◆ Exercise: The output is the lines below from the one with "Focus the Ключевые слова text area" through the one with "Given: Click the pin/float", both included, printed exactly and with no other line.

◆ Dataset records:
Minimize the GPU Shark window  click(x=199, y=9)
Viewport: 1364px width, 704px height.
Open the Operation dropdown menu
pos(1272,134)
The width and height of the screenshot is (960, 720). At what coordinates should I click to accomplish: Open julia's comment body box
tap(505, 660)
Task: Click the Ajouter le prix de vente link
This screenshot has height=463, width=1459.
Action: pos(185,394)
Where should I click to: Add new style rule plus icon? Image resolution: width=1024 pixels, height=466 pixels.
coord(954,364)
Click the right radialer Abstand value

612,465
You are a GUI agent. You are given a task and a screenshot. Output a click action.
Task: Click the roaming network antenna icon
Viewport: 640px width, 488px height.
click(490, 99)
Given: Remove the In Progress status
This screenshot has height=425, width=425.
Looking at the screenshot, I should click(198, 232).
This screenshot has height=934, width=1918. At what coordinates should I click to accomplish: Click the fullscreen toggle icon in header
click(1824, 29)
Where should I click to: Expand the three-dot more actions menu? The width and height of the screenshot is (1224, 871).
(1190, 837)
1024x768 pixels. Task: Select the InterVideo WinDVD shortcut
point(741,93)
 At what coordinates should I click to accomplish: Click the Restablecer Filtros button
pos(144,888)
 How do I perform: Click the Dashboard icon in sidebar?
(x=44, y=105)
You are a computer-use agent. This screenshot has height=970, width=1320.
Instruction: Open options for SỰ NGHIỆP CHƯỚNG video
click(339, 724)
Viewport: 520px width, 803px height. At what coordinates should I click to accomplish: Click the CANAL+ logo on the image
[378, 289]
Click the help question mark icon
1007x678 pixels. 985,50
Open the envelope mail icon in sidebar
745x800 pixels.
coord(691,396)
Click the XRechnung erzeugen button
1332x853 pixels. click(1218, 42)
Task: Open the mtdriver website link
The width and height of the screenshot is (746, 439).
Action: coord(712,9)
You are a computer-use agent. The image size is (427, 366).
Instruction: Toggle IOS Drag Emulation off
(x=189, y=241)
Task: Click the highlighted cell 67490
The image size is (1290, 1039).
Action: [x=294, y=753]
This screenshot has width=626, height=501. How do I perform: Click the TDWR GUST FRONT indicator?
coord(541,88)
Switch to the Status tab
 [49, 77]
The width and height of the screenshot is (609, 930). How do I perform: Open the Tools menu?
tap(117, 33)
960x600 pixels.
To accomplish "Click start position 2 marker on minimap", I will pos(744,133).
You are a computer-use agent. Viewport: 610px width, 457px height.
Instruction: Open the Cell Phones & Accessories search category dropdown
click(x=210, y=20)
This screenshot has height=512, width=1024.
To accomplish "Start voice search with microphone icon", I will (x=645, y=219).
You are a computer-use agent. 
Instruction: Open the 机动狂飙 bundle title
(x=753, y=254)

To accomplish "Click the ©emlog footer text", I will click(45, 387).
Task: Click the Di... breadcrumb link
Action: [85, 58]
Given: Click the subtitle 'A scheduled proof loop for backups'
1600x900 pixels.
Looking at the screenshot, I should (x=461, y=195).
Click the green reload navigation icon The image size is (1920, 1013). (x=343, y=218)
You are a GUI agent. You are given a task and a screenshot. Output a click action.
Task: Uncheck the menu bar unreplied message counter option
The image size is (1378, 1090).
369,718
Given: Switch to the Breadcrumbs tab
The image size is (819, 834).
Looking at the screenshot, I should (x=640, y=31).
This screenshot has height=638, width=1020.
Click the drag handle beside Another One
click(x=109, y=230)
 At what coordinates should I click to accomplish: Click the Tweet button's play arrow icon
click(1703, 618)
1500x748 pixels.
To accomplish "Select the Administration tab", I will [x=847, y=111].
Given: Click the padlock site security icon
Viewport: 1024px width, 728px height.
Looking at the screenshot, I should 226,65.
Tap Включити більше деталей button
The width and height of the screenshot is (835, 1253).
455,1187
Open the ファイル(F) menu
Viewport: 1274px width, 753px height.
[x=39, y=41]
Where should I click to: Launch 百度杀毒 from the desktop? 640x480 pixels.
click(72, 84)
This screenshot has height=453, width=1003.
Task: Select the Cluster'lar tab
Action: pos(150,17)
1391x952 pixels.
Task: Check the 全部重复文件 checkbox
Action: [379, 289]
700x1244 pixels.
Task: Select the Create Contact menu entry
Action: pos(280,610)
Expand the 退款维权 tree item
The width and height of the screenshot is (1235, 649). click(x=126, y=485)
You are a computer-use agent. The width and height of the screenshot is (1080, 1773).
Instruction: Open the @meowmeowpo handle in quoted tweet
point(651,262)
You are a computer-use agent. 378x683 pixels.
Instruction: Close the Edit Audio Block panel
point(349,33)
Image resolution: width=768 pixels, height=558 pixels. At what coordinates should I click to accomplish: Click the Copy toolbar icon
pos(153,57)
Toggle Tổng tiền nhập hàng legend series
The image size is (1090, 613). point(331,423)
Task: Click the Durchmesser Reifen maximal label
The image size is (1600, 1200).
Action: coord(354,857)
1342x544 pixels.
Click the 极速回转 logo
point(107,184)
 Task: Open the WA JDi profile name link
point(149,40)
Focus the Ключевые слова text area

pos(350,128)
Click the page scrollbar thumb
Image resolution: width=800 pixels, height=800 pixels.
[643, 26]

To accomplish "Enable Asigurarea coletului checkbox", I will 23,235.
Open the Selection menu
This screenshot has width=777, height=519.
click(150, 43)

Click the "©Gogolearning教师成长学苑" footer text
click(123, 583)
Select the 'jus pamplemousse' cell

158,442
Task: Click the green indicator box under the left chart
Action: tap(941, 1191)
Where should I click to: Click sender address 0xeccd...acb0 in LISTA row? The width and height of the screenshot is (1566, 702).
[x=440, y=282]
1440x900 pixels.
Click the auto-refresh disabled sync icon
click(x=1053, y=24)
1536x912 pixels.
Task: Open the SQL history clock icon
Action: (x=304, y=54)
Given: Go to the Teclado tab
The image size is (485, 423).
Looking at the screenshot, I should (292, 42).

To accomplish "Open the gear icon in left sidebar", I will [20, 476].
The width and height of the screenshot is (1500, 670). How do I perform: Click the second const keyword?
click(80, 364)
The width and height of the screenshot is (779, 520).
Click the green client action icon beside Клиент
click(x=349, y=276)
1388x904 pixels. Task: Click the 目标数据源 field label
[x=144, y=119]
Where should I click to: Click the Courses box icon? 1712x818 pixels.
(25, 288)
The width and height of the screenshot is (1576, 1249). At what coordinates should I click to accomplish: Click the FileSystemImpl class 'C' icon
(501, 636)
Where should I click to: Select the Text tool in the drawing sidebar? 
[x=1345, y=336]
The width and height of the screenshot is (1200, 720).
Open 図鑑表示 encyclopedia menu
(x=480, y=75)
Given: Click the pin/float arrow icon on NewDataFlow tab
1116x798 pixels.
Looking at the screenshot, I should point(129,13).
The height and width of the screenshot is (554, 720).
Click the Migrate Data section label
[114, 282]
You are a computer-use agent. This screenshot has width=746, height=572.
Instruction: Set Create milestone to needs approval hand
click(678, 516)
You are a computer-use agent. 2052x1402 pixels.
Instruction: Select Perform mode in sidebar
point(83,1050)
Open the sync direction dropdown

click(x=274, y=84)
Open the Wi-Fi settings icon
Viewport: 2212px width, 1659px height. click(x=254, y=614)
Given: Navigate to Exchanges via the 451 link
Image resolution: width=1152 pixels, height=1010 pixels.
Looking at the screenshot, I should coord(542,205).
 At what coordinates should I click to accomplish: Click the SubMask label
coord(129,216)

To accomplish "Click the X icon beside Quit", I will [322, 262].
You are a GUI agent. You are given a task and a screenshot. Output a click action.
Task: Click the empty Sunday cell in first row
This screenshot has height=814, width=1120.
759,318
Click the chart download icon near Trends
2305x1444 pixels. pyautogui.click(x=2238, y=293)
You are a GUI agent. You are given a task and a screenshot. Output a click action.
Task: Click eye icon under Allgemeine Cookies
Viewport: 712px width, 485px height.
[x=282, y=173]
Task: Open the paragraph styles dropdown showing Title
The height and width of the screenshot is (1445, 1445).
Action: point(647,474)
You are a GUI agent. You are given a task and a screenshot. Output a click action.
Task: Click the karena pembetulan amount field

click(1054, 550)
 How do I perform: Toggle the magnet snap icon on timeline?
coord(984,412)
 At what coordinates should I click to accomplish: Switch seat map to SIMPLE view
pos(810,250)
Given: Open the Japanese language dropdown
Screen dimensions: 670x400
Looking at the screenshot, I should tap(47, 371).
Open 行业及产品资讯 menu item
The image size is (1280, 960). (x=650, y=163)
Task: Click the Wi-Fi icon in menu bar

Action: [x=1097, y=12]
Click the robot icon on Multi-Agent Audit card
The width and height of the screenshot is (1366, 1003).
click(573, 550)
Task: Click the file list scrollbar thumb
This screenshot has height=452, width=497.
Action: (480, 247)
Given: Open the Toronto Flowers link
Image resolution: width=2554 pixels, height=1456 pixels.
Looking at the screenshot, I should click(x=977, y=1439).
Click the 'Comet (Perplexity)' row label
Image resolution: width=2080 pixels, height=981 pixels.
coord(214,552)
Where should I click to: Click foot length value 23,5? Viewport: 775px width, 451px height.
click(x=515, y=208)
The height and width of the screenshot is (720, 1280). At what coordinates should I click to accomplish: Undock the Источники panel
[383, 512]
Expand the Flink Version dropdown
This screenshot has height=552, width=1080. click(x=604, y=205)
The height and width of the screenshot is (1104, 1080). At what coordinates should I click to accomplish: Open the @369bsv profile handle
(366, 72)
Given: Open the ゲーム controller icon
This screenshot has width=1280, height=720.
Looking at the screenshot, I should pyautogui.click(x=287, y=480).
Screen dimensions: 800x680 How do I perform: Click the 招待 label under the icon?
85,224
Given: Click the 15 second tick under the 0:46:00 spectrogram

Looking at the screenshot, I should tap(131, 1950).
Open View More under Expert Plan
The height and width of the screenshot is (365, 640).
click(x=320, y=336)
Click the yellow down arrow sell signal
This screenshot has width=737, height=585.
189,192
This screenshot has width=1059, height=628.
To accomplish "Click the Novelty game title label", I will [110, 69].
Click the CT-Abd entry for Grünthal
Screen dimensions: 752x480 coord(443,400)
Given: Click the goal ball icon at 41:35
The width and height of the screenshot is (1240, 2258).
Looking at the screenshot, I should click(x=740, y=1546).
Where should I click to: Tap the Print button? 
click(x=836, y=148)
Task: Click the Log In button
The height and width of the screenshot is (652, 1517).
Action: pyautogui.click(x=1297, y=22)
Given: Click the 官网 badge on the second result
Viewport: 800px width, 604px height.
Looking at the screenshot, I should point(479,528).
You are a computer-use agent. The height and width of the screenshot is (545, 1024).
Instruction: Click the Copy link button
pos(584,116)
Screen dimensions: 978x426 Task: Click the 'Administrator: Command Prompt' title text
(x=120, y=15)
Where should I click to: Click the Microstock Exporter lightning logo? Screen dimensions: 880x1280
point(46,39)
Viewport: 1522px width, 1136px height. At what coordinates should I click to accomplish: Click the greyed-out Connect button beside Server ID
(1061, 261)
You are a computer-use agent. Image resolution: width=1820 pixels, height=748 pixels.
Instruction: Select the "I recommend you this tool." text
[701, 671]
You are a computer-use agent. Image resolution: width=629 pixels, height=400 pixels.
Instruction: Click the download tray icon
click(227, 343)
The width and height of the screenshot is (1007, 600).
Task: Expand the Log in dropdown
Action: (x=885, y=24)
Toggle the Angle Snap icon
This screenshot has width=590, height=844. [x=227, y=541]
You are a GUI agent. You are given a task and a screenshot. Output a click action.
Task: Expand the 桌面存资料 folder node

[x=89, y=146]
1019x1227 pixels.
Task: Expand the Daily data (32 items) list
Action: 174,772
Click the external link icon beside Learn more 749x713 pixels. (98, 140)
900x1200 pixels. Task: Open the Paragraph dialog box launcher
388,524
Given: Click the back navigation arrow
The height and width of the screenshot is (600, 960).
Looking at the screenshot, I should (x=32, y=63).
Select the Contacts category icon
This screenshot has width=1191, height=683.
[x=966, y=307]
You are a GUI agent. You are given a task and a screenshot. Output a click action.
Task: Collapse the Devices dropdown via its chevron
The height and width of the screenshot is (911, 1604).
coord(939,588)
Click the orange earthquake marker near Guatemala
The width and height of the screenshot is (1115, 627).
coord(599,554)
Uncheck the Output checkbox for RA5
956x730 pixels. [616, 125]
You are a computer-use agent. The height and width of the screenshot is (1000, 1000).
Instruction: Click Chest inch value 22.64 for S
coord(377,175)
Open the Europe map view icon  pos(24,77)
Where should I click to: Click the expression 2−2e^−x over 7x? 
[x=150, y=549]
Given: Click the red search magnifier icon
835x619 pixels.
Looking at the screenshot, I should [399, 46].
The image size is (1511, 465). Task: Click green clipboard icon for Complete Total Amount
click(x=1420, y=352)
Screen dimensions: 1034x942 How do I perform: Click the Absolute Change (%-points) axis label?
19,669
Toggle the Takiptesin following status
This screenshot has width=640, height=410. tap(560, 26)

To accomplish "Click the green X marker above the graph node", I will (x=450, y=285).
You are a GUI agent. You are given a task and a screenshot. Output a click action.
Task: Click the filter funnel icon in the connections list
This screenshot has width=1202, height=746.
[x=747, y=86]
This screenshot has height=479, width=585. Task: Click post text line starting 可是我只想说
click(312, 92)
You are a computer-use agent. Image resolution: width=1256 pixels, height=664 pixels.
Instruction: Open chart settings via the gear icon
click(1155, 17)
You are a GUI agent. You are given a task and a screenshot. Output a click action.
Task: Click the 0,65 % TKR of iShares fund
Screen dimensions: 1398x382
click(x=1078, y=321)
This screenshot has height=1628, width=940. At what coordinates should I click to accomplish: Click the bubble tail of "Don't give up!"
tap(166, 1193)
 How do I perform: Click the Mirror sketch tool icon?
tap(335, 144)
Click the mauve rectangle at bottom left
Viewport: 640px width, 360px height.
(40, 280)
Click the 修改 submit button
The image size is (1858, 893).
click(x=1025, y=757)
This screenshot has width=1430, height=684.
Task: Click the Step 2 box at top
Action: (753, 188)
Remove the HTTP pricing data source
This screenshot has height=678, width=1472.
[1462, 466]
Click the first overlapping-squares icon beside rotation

◆ Solution below:
Focus the Ключевые слова text area

pos(350,128)
Click the page scrollbar thumb
Image resolution: width=800 pixels, height=800 pixels.
[643, 26]

To accomplish "Enable Asigurarea coletului checkbox", I will 23,235.
Open the Selection menu
This screenshot has width=777, height=519.
click(150, 43)

Click the "©Gogolearning教师成长学苑" footer text
click(123, 583)
Select the 'jus pamplemousse' cell

158,442
Task: Click the green indicator box under the left chart
Action: tap(941, 1191)
Where should I click to: Click sender address 0xeccd...acb0 in LISTA row? The width and height of the screenshot is (1566, 702).
[x=440, y=282]
1440x900 pixels.
Click the auto-refresh disabled sync icon
click(x=1053, y=24)
1536x912 pixels.
Task: Open the SQL history clock icon
Action: (x=304, y=54)
Given: Go to the Teclado tab
The image size is (485, 423).
Looking at the screenshot, I should (292, 42).

To accomplish "Open the gear icon in left sidebar", I will [20, 476].
The width and height of the screenshot is (1500, 670). How do I perform: Click the second const keyword?
click(80, 364)
The width and height of the screenshot is (779, 520).
Click the green client action icon beside Клиент
click(x=349, y=276)
1388x904 pixels. Task: Click the 目标数据源 field label
[x=144, y=119]
Where should I click to: Click the Courses box icon? 1712x818 pixels.
(25, 288)
The width and height of the screenshot is (1576, 1249). At what coordinates should I click to accomplish: Click the FileSystemImpl class 'C' icon
(501, 636)
Where should I click to: Select the Text tool in the drawing sidebar? 
[x=1345, y=336]
The width and height of the screenshot is (1200, 720).
Open 図鑑表示 encyclopedia menu
(x=480, y=75)
Given: Click the pin/float arrow icon on NewDataFlow tab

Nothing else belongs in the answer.